» Soal Latihan
• A. Salin bagian tulisan tentang anak dan gawai dari "Oke sebagai anak, yang" sampai "penting kita berkuasa.", termasuk kedua bagian itu.
• B. Teruskan tulisan tentang anak dan gawai, dimulai setelah kalimat terakhirnya.

» Kutipan Pilihan
^^^^^^^^
Jujur, untuk urusan gawai, aku dan suami bukanlah orangtua yang ideal untuk dijadikan contoh bagi anak-anak. Kami bekerja pada jam yang tak beraturan dan 90% dari pekerjaan itu bergantung pada gawai.
Aku meyakini prinsip "nasihat terbaik adalah dengan teladan". Jadi kalau tak bisa lepas dari gawai, bagaimana pula menjauhkan orang lain dari benda sakti itu?
Oke sebagai anak, yang posisinya lebih lemah dari orangtua, mereka tentu manut. Tapi aku khawatir di dalam hati mereka berontak, dan perbuatan kami jadi contoh di masa yang akan datang. Tak apa melarang orang begini begitu tapi kita tetap melakukannya. Yang penting kita berkuasa.
Itu pasti jadi investasi sikap mental yang buruk.
Tapi sebagai orangtua, tentu tidak tepat membiarkan anak begitu saja dengan gawai yang kita tahu dapat digunakan untuk sangat banyak hal positif maupun negatif.
Apalagi sejak pandemi, anak-anak yang tadinya hanya sesekali bermain HP dan nyaris tak pernah nonton TV, akhirnya mau tak mau berurusan dengan perangkat itu. Baik untuk urusan sekolah mereka maupun hiburan daripada bermain di luar rumah yang saat ini begitu riskan.
^^^^^^^^
» Bagian Data
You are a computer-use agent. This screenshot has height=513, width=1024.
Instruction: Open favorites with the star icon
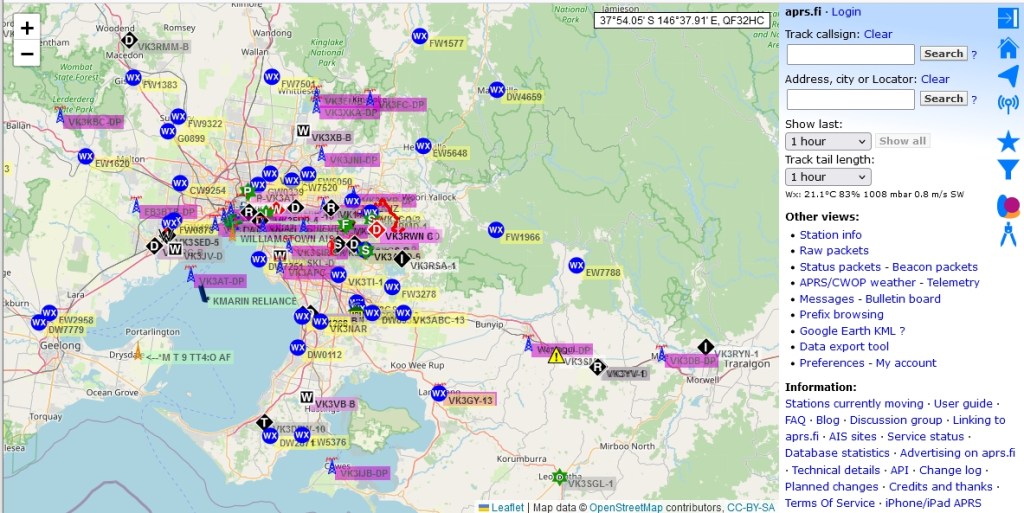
^^^^^^^^
» Kunci Jawaban
• A.
Oke sebagai anak, yang posisinya lebih lemah dari orangtua, mereka tentu manut. Tapi aku khawatir di dalam hati mereka berontak, dan perbuatan kami jadi contoh di masa yang akan datang. Tak apa melarang orang begini begitu tapi kita tetap melakukannya. Yang penting kita berkuasa.

• B.
Sebagai orangtua dengan ilmu ala kadarnya dan minim pengalaman, inilah yang kami terapkan dalam mengontrol aktivitas anak-anak bersama gawai.
Letakkan HP Ketika Waktu Salat Tiba
Di luar tugas sekolah, biasanya untuk dapat jatah bermain HP, anak-anak wajib setor hafalan Al-Qur'an dulu. Banyak alasan kenapa aturan ini kami terapkan, salah satunya untuk pembiasaan. Agar mereka tak hanya akrab dengan HP, tapi juga dengan kitab sucinya.
Mungkin karena berkah bacaan Al-Qur'an, jika mendengar azan dan mereka sedang asyik dengan HP, secara otomatis mereka akan meletakkan gawai dan menunaikan salat dulu. Padahal setelah salat, mereka harus setor lagi kalau ingin bermain HP.
Itu pun kalau emaknya mau terima setoran, kalau dirasa waktu bermain gawainya sudah terlalu panjang, permintaan mereka ditolak. Ya sudah, mereka main masak-masakan atau berantem sampai nangis dan akur lagi.